Haji Rufai

Posted on May 25 • Originally published at github.com

Building a Kenya Economic Intelligence Dashboard with Python, Plotly & World Bank Data

#plotly #datascience #analytics #python

What if you could understand an entire nation's economic trajectory in a single interactive dashboard? That's exactly what I built with KenyaVista — a Python tool that pulls 20+ years of economic data from the World Bank, analyzes trends, forecasts the future, and generates a stunning interactive HTML report.

In this article, I'll walk through the architecture, the statistical methods, and the key design decisions that make this project both analytically rigorous and recruiter-friendly.

Why This Project?

As a data professional based in Kenya, I wanted to build something that combines:

Real-world data from authoritative sources (World Bank)
Statistical rigor — CAGR, trend analysis, forecasting with confidence intervals
Beautiful visualization — interactive Plotly charts, not static matplotlib
Software engineering — modular architecture, CLI, tests, CI/CD

The result: a tool that fetches, analyzes, forecasts, and visualizes Kenya's economy in one command.
+ + +
• TASK A:
From the KenyaVista article, output the passage that begins at the words "In this article, I'll" and ends after the words "rigorous and recruiter-friendly.".
• TASK B:
According to the KenyaVista article, which organization supplies the economic data that the tool pulls?
The lines placed after the KenyaVista article were drawn from a different source.
+ + +
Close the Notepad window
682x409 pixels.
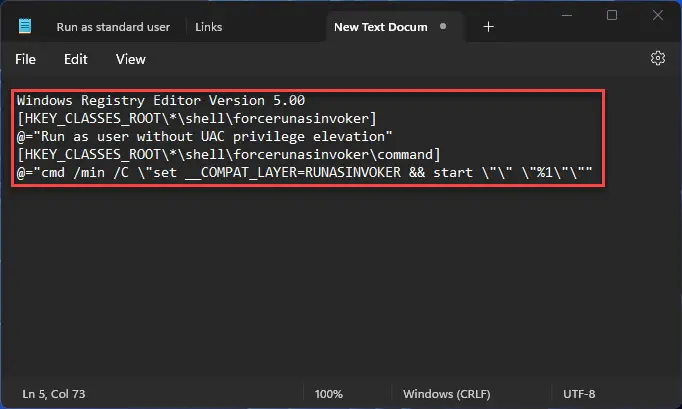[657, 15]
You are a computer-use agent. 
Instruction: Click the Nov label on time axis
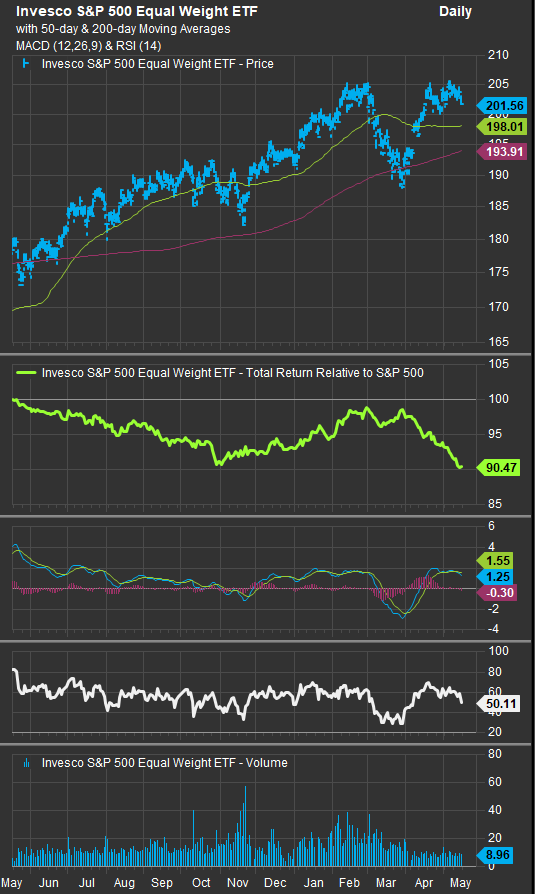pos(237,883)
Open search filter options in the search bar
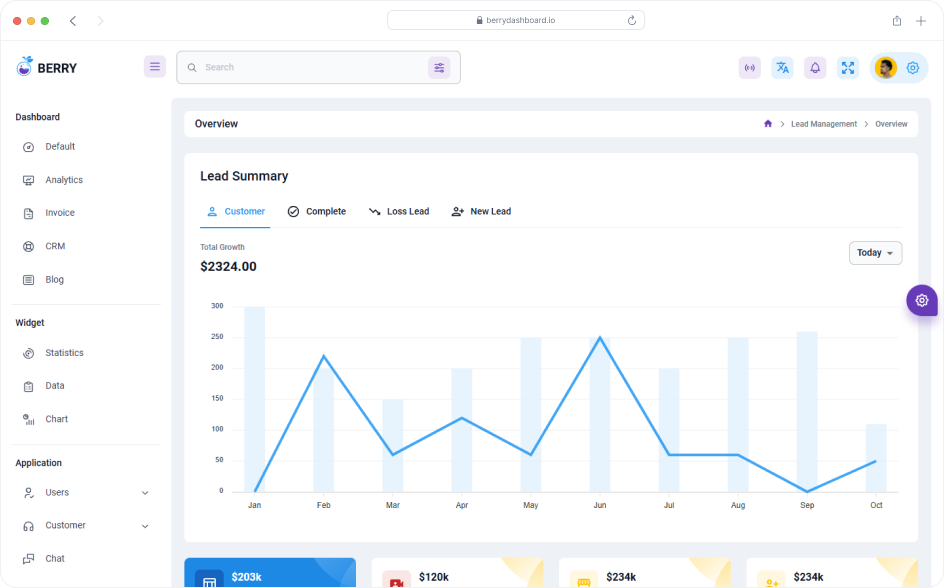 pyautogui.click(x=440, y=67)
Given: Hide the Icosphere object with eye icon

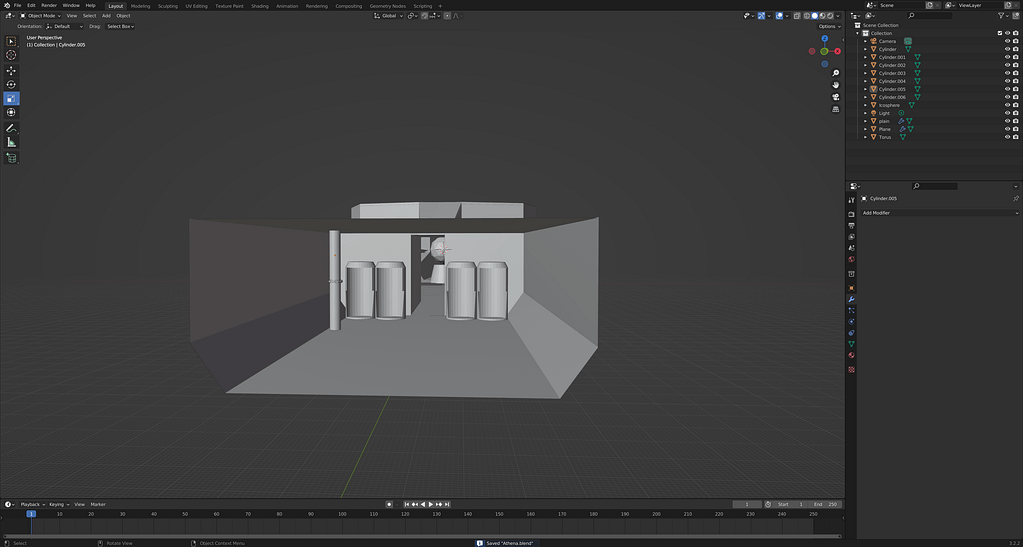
+ + +
• CORRECT RESPONSE A:
In this article, I'll walk through the architecture, the statistical methods, and the key design decisions that make this project both analytically rigorous and recruiter-friendly.

• CORRECT RESPONSE B:
The World Bank.